Learning to meet patients where they are
Christa Slaught, MD, has a life-changing experience through the Resident International Grant Program
Dr. Slaught’s story
The month I spent in Botswana was absolutely incredible! Participating in the Resident International Grant Program to care for and learn from the patients with a new perspective as a resident was so special. I was impressed by how well the clinic runs, and, in particular, the work that has been done to expand support for patients with albinism. I noticed a significant increase in the number of patients with albinism that were being seen compared to five years ago, and several individuals expressed being highly satisfied with their care. One patient showed memorably emphatic gratitude when he returned to the dermatology clinic after 10 years of avoiding care due to a bad experience and frustrations with frequent sunscreen shortages. He was excited and relieved to have a place he could trust to return to regularly.

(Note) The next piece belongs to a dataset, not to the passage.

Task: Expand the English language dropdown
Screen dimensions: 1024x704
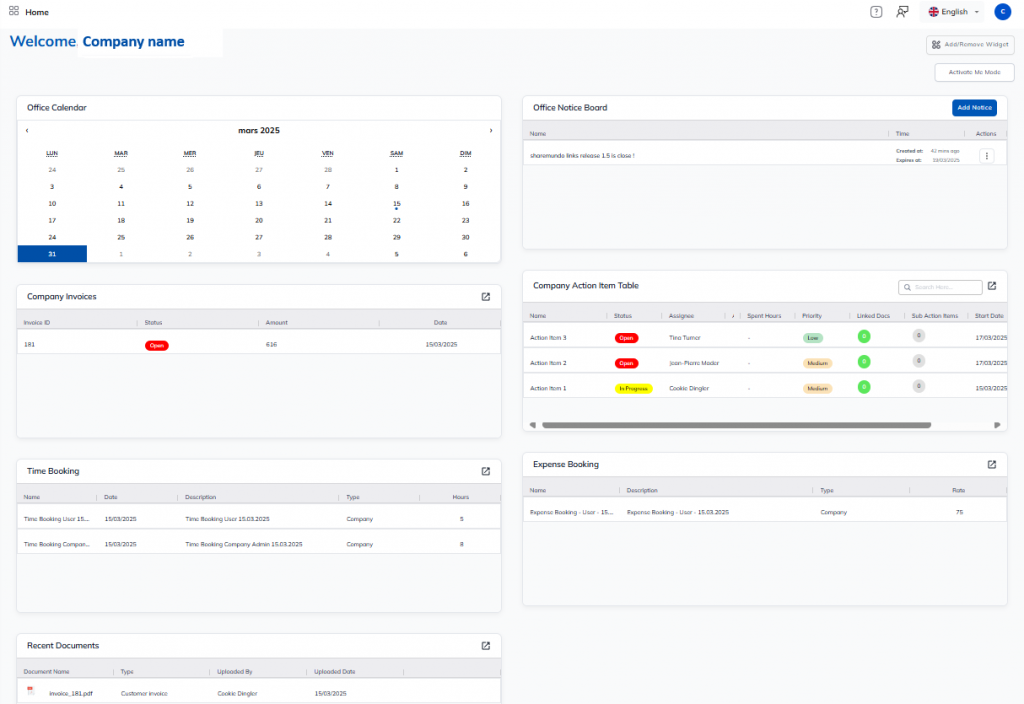Action: tap(953, 12)
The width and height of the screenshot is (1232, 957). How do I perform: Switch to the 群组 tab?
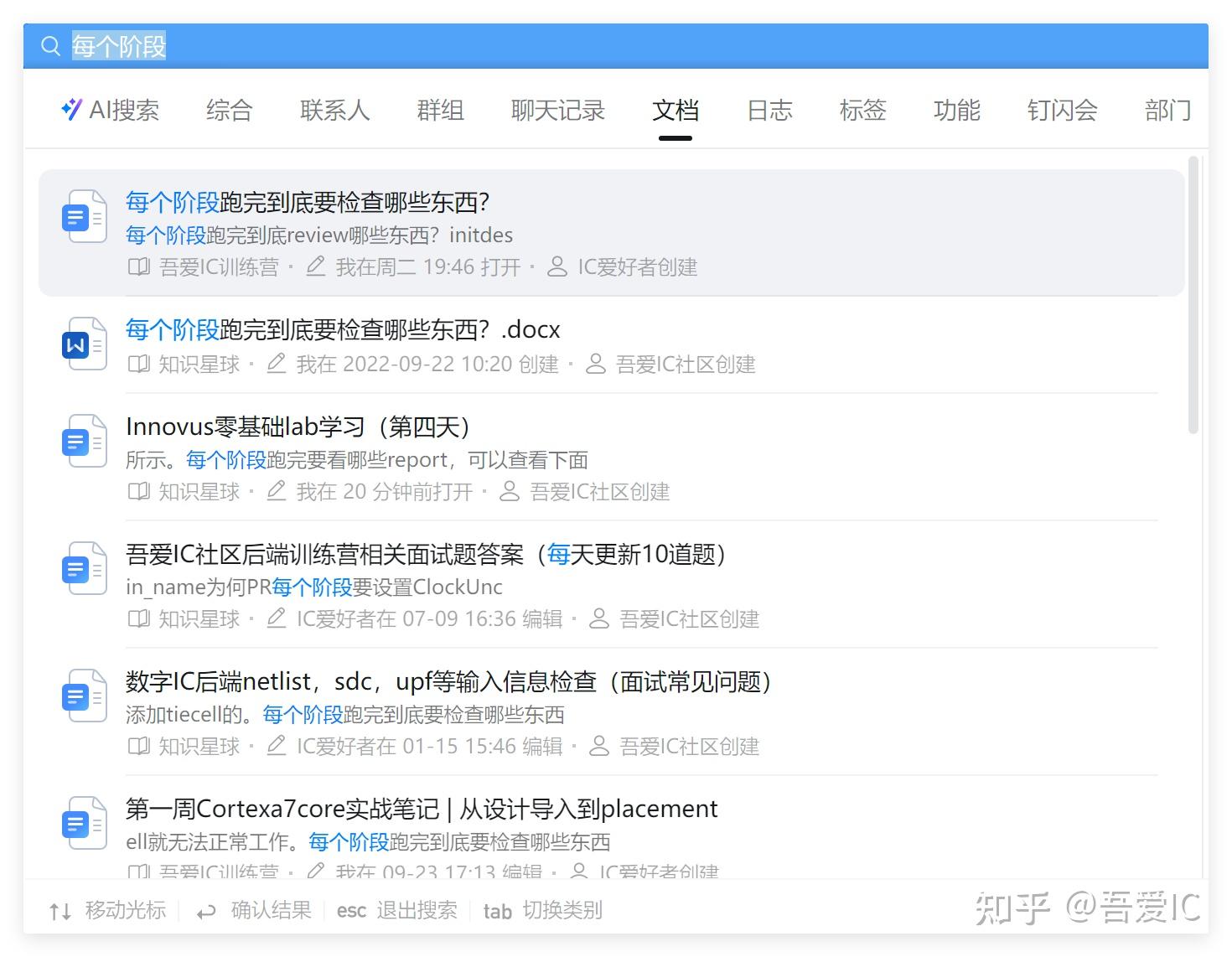click(x=439, y=111)
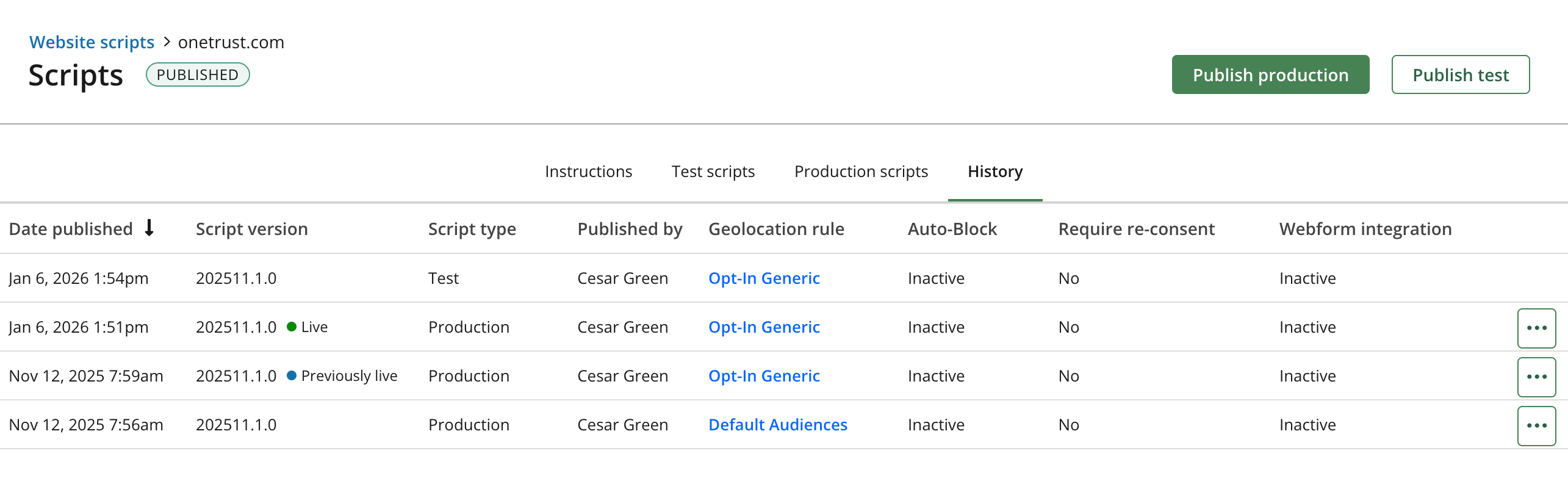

One patient encounter that particularly impacted me was an interaction I had with an elderly woman regarding her goals of care. She was Setswana-speaking only and had been diagnosed with Paget’s disease of the breast. It had taken two biopsies to prove the diagnosis, which had resulted in many months of delays. She presented with her daughter who provided most of the translation. They seemed somewhat angry and frustrated from the start of the visit, having just come from a general surgery appointment where a mastectomy had been recommended despite a mammogram not showing any definitive evidence of underlying breast cancer. Although it was not even part of the plan that day, the daughter was very focused on repeating that we could not take any more of her skin and that she would “rather die than lose her breast.”
I felt saddened by how forcefully she had to advocate for her goals, and frankly embarrassed that I had not thought of approaching the discussions of management from that perspective because of assumptions I had made about patient care and goals in a culture that I honestly can barely pretend to fully understand even after months of living there. I had to back up and start over with this patient. It was a great reminder of how important it is in medicine to meet patients where they are. We are there to help inform patients, but we must always remember to pause and provide space for patient autonomy. This can be difficult with language and cultural barriers, but we must slow down and take the time to make sure we are involving the patient in their care and decisions. I’ll never forget it.
I am so incredibly grateful to have had this opportunity to return to Botswana as a resident. When I am there, I genuinely love practicing dermatology. The focus is on caring for patients who really need the help and there is nothing more fulfilling than that. I cannot thank you enough for this experience!